I still have some articles from the job-market-era floating around the margins. But my central project is now a book for any kith and kin who take interest. I guess we can call it a second project. Or should we enumerate thusly at all, speaking anthropology’s programmatic language of disciplinary power, which, once again, seems to take the privilege of sustained ethnographic fieldwork as an “obligatory point of passage” (Callon 1986)?

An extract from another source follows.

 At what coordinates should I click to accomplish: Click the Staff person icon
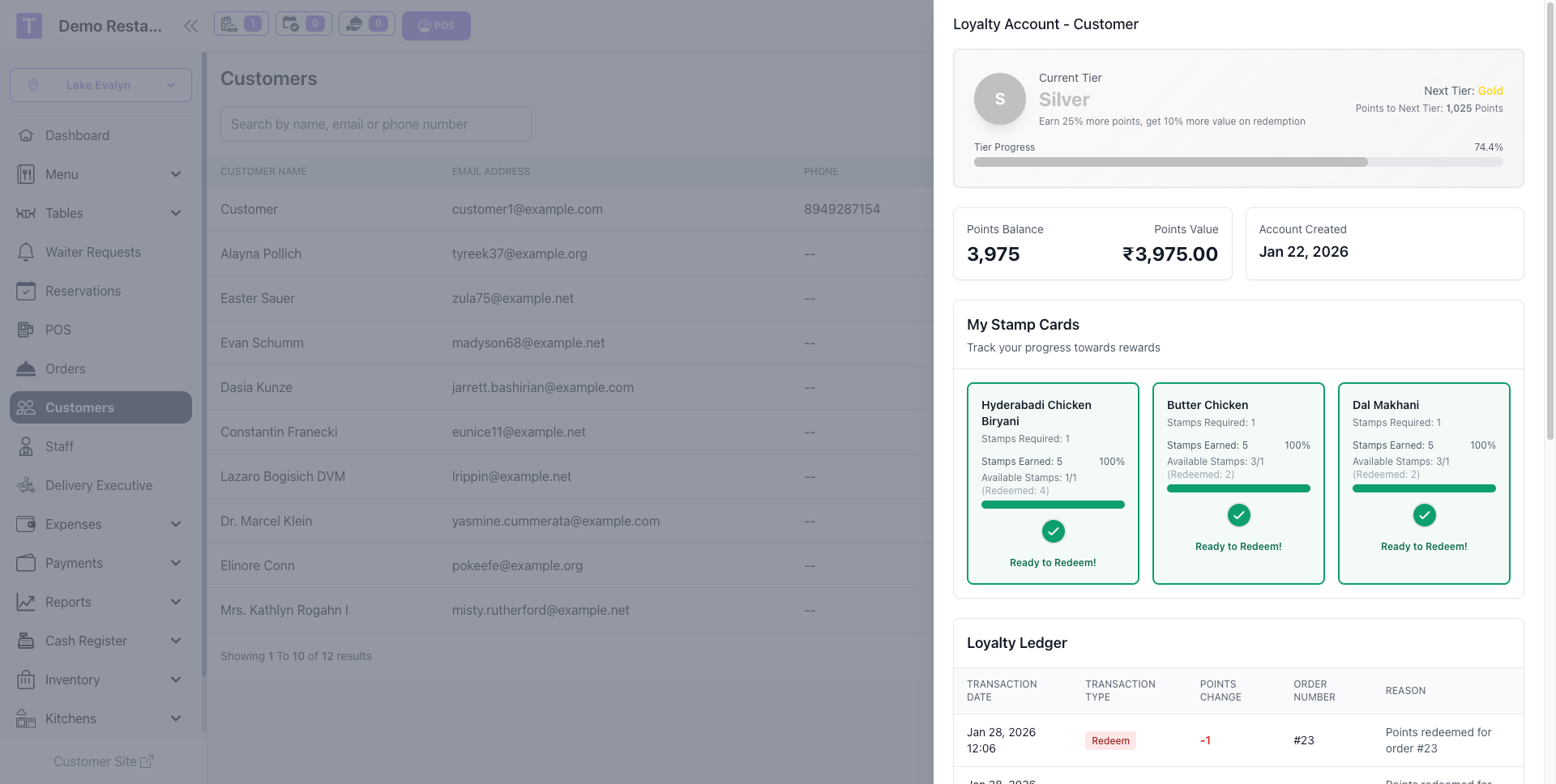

In any case, I’m drawn more to figures than fields. The book takes up Schele’s figure of the edgewalker, a generative spirit and scientific artist who remakes the past with loving genius. It’s a story about culture and history as tricksters themselves. And it’s an insistence that anthropology amounts to the spiritual work and play of walking alongside them anyway. I’m doing my best to walk alongside Schele, a surrealist artist who, after a loving encounter with the site of Palenque, helped to decipher Maya hieroglyphs and popularize decipherment. Schele’s work, in part, was that of the charismatic leader; she drew a public to decipherment as she reanimated ancient Maya lords, giving them soulful form and force in the present. I treat her remaking of the past as an artistic refusal of stark distinctions between living and dead, religion and science, or past and present. She edgewalked each of these ostensible divides, constructing herself quite deliberately as a thinker who remade the center of a field from its horizon. I don’t know that Schele ever sharpened a Marshalltown, but she, nevertheless, found herself on a cutting edge.
When I close the book on this project, I’ll send a copy to Gillespie. I hope she’ll see it as an elegy for a woman I never knew, as a counter-prestation, and as an effort to put a fragmented self, or two, back together.
Berlin, Isaiah. 1953. The Hedgehog and the Fox. London: Weidenfeld and Nicolson.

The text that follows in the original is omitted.